6.1 Polling Conditions With Sensors

Why sensors?

Real-world example: Four supermarkets deliver daily promotion data **anytime between $16{:}:00$ and $02{:}:00$ next day.
- Naïve schedule: start the workflow at $02{:}:00$ ➔ causes up to $9.5$ hours idle waiting (Fig 6.3).
- Better: start early and wait only for the individual supermarket that is late.
A sensor is an operator subclass that repeatedly checks (“pokes”) a criterion and succeeds only when true.

6.1.1 FileSensor (built-in)

Code skeleton:

  from airflow.sensors.filesystem import FileSensor
  wait_for_supermarket_1 = FileSensor(
      task_id="wait_for_supermarket_1",
      filepath="/data/supermarket1/data.csv",
  )

Behaviour
- Pokes every $60$ s by default (poke_interval is configurable).
- Keeps the task running until either:
- Condition succeeds → downstream tasks run.
- timeout reached → raises AirflowSensorTimeout, task fails.

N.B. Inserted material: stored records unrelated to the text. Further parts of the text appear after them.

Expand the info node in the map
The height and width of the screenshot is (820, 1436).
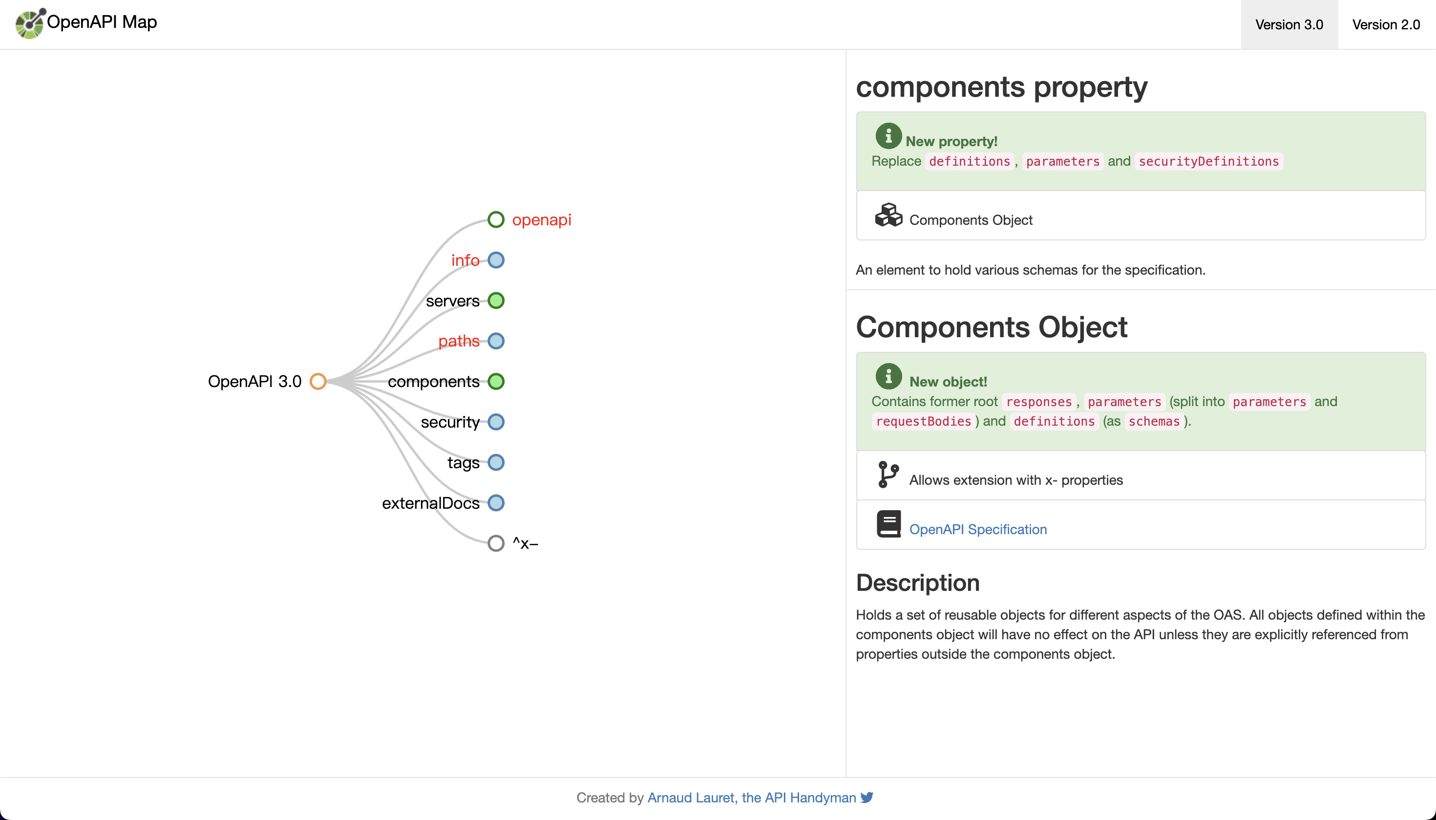(x=496, y=260)
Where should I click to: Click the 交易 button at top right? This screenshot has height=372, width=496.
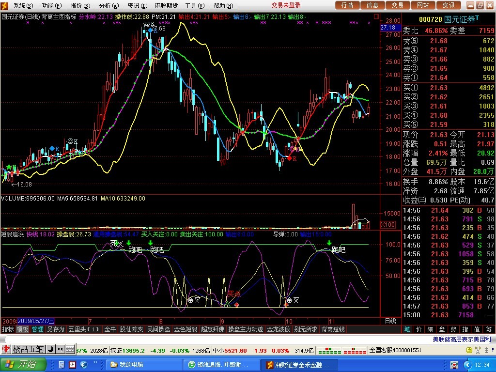397,5
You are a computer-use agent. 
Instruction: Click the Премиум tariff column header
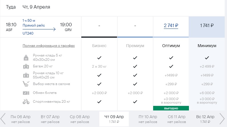pyautogui.click(x=135, y=46)
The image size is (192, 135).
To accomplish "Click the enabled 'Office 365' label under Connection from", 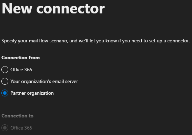I will [21, 70].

6.1.2 PythonSensor (custom logic)

Needed when a simple wildcard isn’t enough; e.g. require all data-*.csv *and* a _SUCCESS marker.

  from airflow.sensors.python import PythonSensor
  def _wait_for_supermarket(supermarket_id):
      path = Path("/data/" + supermarket_id)
      data_files = list(path.glob("data-*.csv"))
      success_file = path / "_SUCCESS"
      return data_files and success_file.exists()

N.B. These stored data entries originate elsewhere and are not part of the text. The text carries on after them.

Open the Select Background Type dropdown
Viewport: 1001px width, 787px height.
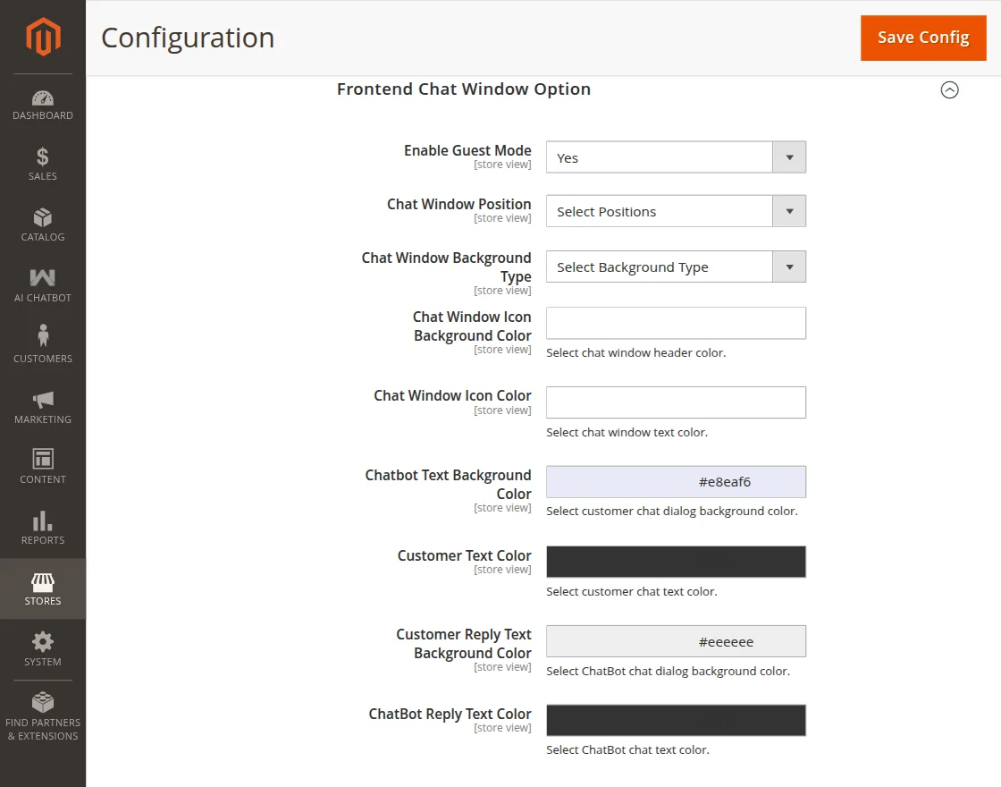676,266
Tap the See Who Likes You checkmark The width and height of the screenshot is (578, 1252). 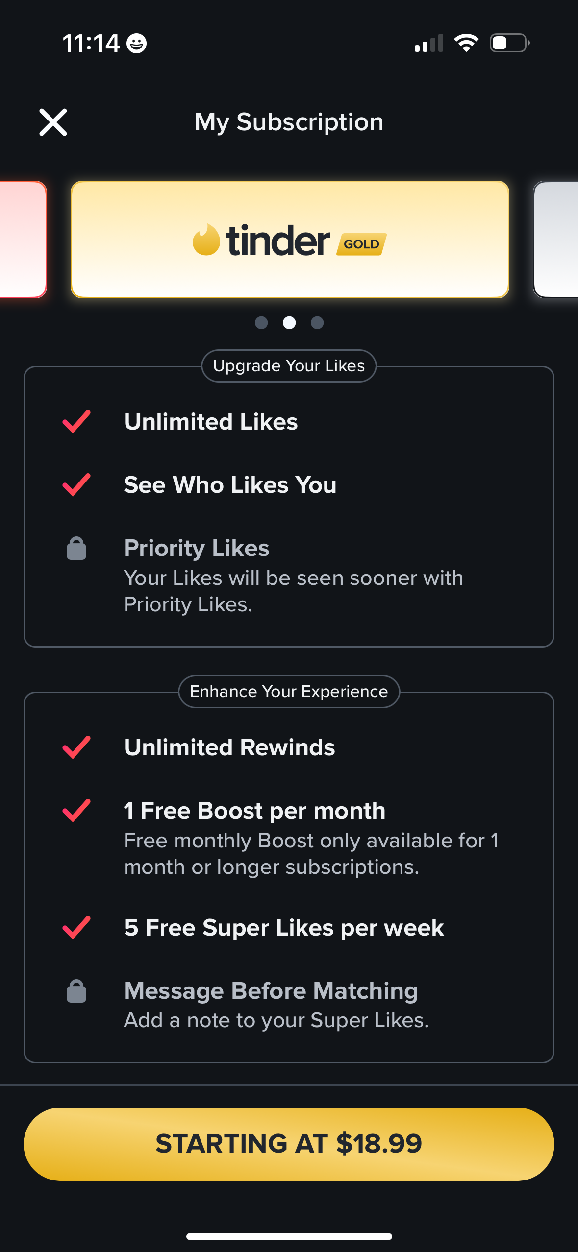click(76, 485)
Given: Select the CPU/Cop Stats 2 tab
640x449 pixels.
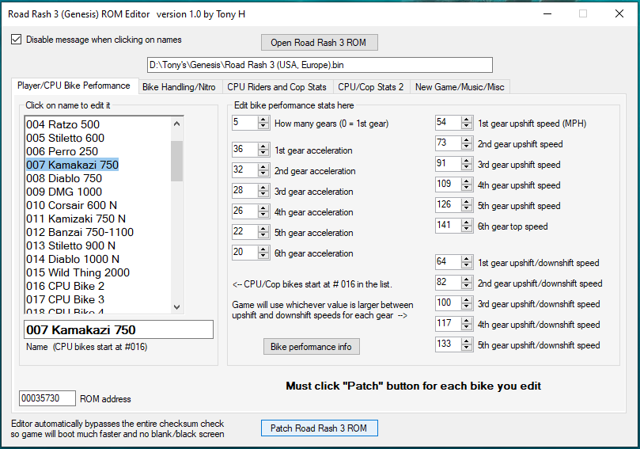Looking at the screenshot, I should (x=370, y=87).
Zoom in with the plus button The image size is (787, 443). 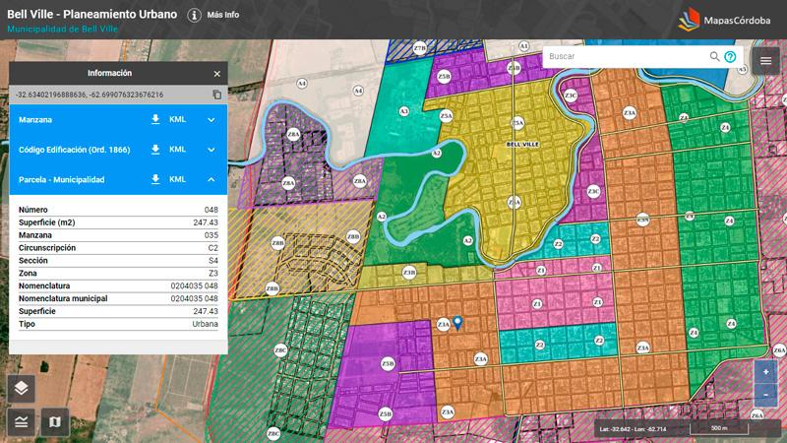click(765, 372)
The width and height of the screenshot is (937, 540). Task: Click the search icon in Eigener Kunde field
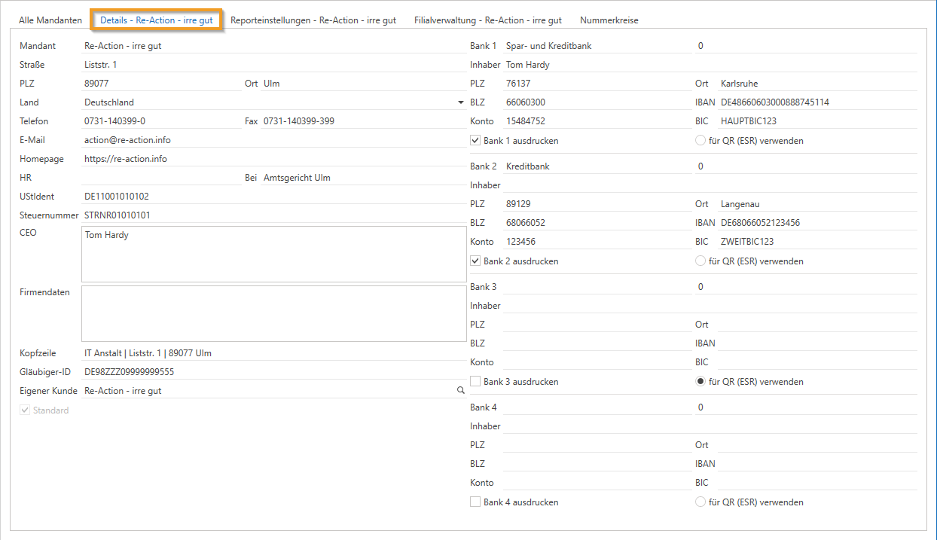(x=460, y=391)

  wait_for_supermarket_1 = PythonSensor(
      task_id="wait_for_supermarket_1",
      python_callable=_wait_for_supermarket,
      op_kwargs={"supermarket_id": "supermarket1"},
  )

Appears as a sensor (different colour) in the UI; otherwise behaves identically.

6.1.3 Timeouts, Sensor Deadlock & Concurrency

Default timeout $=7\,\text{days}$ ; if schedule is daily, a sensor that never returns snowballs ➡ many overlapping runs.
Concurrency limits exist at several levels:
- Per DAG (concurrency argument):
  python dag = DAG(..., concurrency=50)
- Global Airflow config (see §12.6).
Sensor deadlock: all task slots occupied by stuck sensors → downstream tasks, even in other DAGs, can’t start (Fig 6.8).
Mitigation: set mode="reschedule" so the sensor releases the slot between pokes.

  PythonSensor(..., mode="reschedule")

New task state up_for_reschedule in UI (Fig 6.9).

6.2 Triggering Other DAGs

Motivation for DAG-to-DAG triggering

Create-metrics logic originally downstream of each supermarket branch ➔ code duplication (Fig 6.12).
Solution: split into two DAGs
- DAG 1: ingest & process per supermarket.
- DAG 2: create metrics.

6.2.1 TriggerDagRunOperator (push)

In DAG 1:

  TriggerDagRunOperator(
      task_id="trigger_create_metrics_dag_supermarket_1",
      trigger_dag_id="create_metrics",
  )

trigger_dag_id must match the target DAG’s dag_id (listing 6.4).
Target DAG can have schedule_interval=None if it should only run when triggered.
UI cues:
- Scheduled DAG runs have black border; triggered runs don’t (Fig 6.14).
- run_id prefixes: scheduled__, backfill__, manual__ (triggered by button or operator) (Fig 6.15).

6.2.2 Backfill & Clearing Caveat

Clearing a TriggerDagRunOperator does not clear the triggered DAG’s tasks ➔ instead it fires a new run (Fig 6.16). Plan re-processing strategy accordingly.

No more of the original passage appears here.